Home » Industry » CZI Warns Govt Against Indiscriminate Use of Treasury Bills

THE Confederation of Zimbabwe Industries has warned Government against “indiscriminate” use of Treasury Bills to fund recurrent expenditure as this could crowd out the private sector from the limited liquidity available in the market. Appearing before Parliament’s Portfolio Committee on Budget and Finance, CZI president Mr Charles Msipa said although industry welcomed the clearing of foreign currency account balances through TBs by the Reserve Bank of Zimbabwe, the federation was concerned that excessive use of the instruments could force the private sector out.

“There is so much capital available in the country so, typically, if the Government gets into a deficit and gets into a habit of relying on that liquidity to finance the deficit it means that there is less money available to the other players in the productive sector for lending,” said Mr Msipa.

Between March and April the RBZ issued TBs worth more than $103 million towards clearing FCA and tobacco retention balances.

“We welcome the resolution of outstanding FCA balances. It is confidence building measure.

“But the more Government relies on using TBs to cover some of its recurrent expenditure, I don’t think they are planning to do that, but if that becomes the trend it may have the effect of crowding out the productive sectors,” said Mr Msipa.

He said although Government has not yet used TBs to finance recurrent expenditure as it is looking to raise funds for infrastructure development from pension funds, the CZI was sounding out “sounding a note of concern”.

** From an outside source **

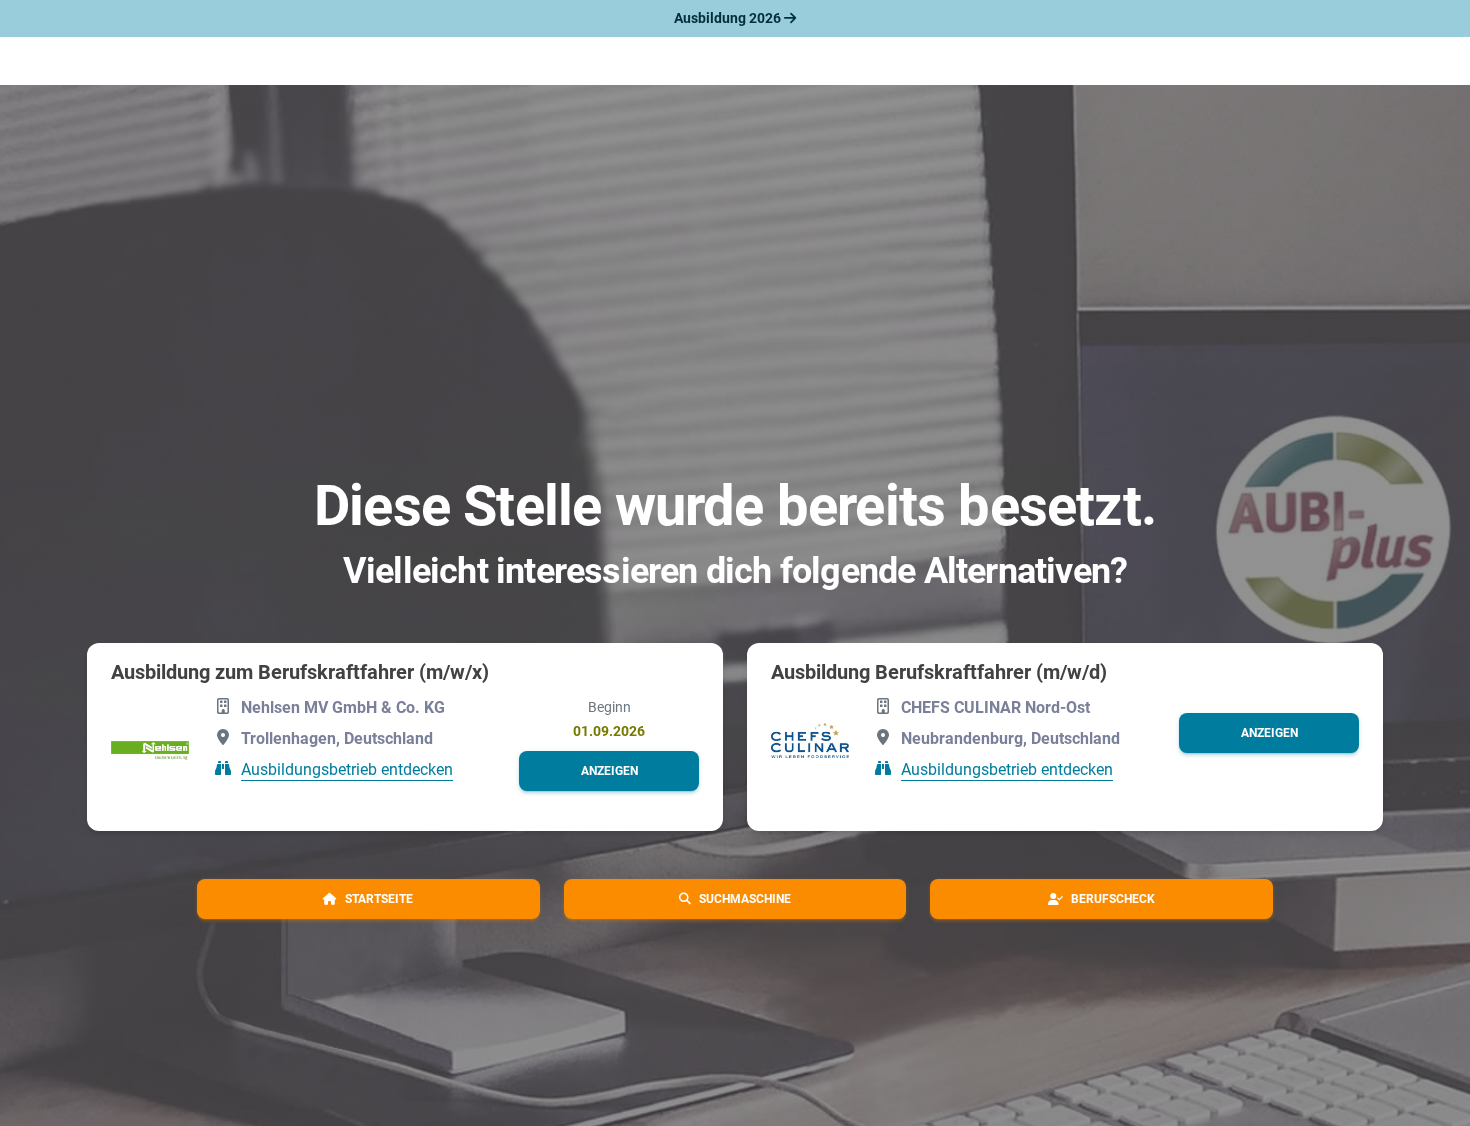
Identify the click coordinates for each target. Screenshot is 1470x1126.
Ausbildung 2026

Mr Msipa told the portfolio committee that industry was facing severe challenges that included de-industrialisation, infrastructure deficit and lack of competitiveness arising from a weakening South African rand. South Africa is Zimbabwe’s highest single trading partner.

The CZI president said the SA rand had lost more than 40 percent of its value in the last two years which has made locally produced goods more expensive than those produced in SA.

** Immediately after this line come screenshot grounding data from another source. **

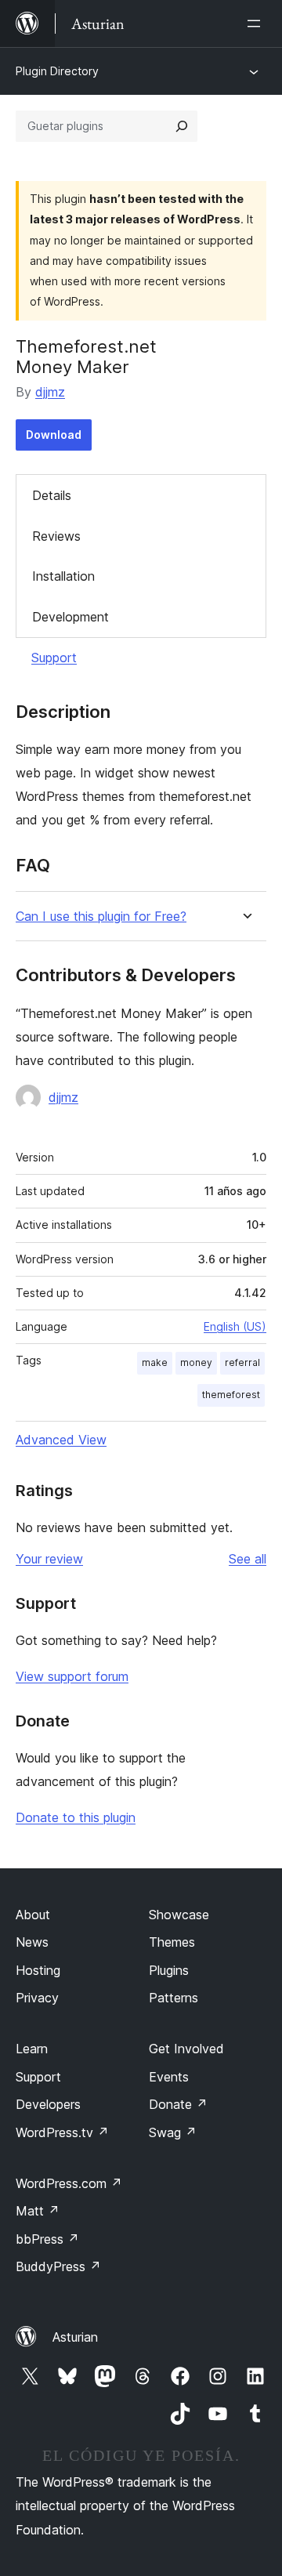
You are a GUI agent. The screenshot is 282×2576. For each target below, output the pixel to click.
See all (247, 1559)
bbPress (47, 2239)
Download (53, 434)
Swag (173, 2132)
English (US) (235, 1326)
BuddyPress (58, 2266)
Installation (63, 576)
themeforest (231, 1394)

“In the last 18 months the SA rand has devalued by more than 40 percent against the United States dollar and this has made local industries companies 40 percent less competitive than SA producers just because of the exchange rate movement,” said Mr Msipa.

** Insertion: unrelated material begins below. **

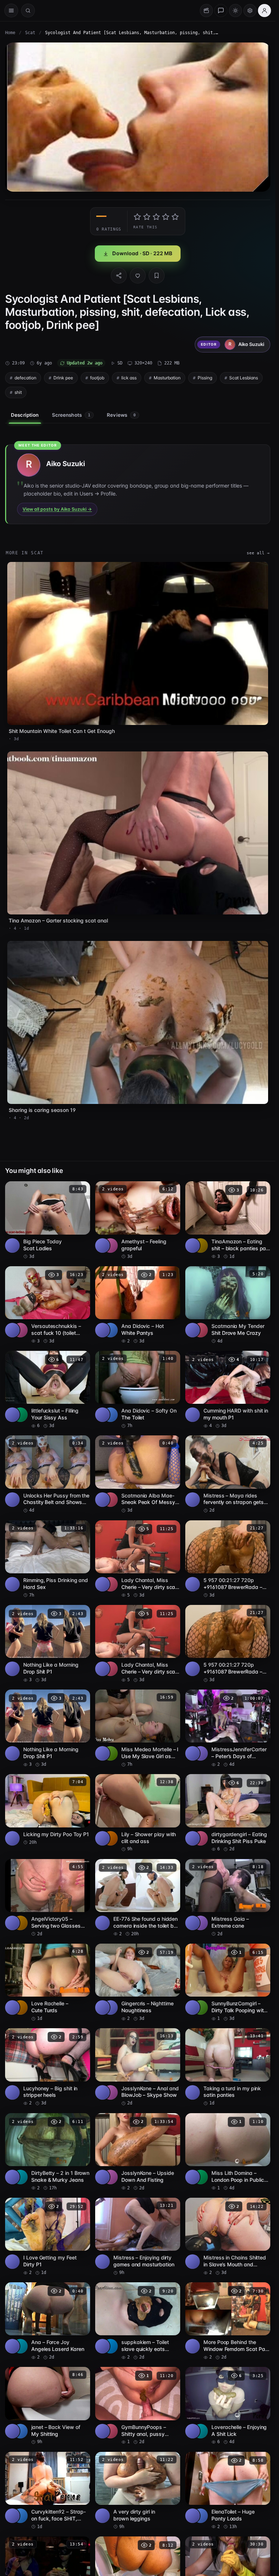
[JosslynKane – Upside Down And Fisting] (137, 2152)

On infrastructure deficit Mr Msipa said the cost of capital was too high meaning that most businesses were using old equipment which often breaks down. The disruptions due to the breakdowns and power outages affected productivity.

MPs highlighted that industry should reconsider its pricing of goods and services, which has forced consumers to import cheaper products.

“Many industries are still in the hyper inflation mentality. The pricing of goods and services and the pricing of money in the financial services sector is self destructive.

“Those are the issues that we urge the CZI to discuss,” said committee chairperson Mr David Chapfika.

The CZI said its members were concerned at the inaction of the Zimbabwe Revenue Authority on imported products which do not originate from the free trading area in southern Africa.

Products which originate from the free trade area attract less import duty than those which originate outside the zone.

“Some of our members have frustrations with Zimra because of non action on products originating from Brazil and China and not from the free trade area. Such goods should be paying common tariffs for goods coming into the country.

“We have some companies in SA that facilitate to ensure these goods do not pay duty.

“The administration of the Certificate of Origin is extremely weak. We have a problem with that.

“We believe that 70-80 percent of Certificates of Origin are not valid because there is inadequate controls for the systems under which they are issued,” said president of the Mashonaland Chamber of Industry Mr Sifelani Jabangwe.